April 7, 2008
Avant released positive results from a phase II trial of Ty800, a vaccine for the treatment of Typhoid Fever. This randomized, placebo-controlled, double-blind, dose-ranging trial enrolled one hundred and eighty three healthy, adult subjects in the United States. The subjects received Ty800 1x10(8) or 1x10(9) colony-forming units (CFUs) or placebo and were followed for six months post-vaccination. The primary endpoints were to determine the optimal dose of Ty800 for further development based on safety, reactogenicity, and immunogenicity. Immunogenic response was dose-dependent.

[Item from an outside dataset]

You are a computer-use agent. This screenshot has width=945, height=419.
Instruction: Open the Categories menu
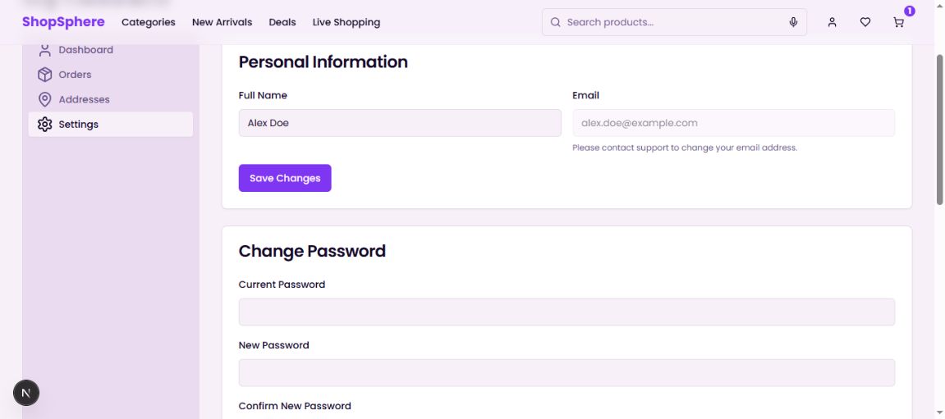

Positive immune response or seroconversion (prospectively defined as a 4-fold increase in anti-LPS titers over pre-dose level) rates were 65.5% and 80% in the low and high dose groups, respectively, and was significantly higher than placebo (p less than 0.001). Ty800 was well tolerated, with the incidence of reactogenicity symptoms and adverse events post-vaccination similar to placebo. Based on the results, Avant plans to move the development of the vaccine forward.
May 28, 2007
Avant released positive preliminary results from a phase I/II trial of Ty800, a vaccine for the prevention of Typhoid Fever. This double-blind, placebo-controlled, dose escalating trial enrolled 47 healthy subjects who were randomized to receive one of three doses of Ty800: 8x10(7), 6x10(8) and 1x10(10) colony-forming units (CFU) or placebo. Subjects were than followed for six months. The dose of 6x10(8) CFU appeared to be immunogenic with similar reactogenicity as placebo. In addition, over 90% of subjects receiving the vaccine showed positive immune responses for both systemic (IgG) and mucosal (IgA) antibodies to typhoid based on an ELISPOT assay. Based on the results, Avant plans to initiate a phase II trial by mid-2007.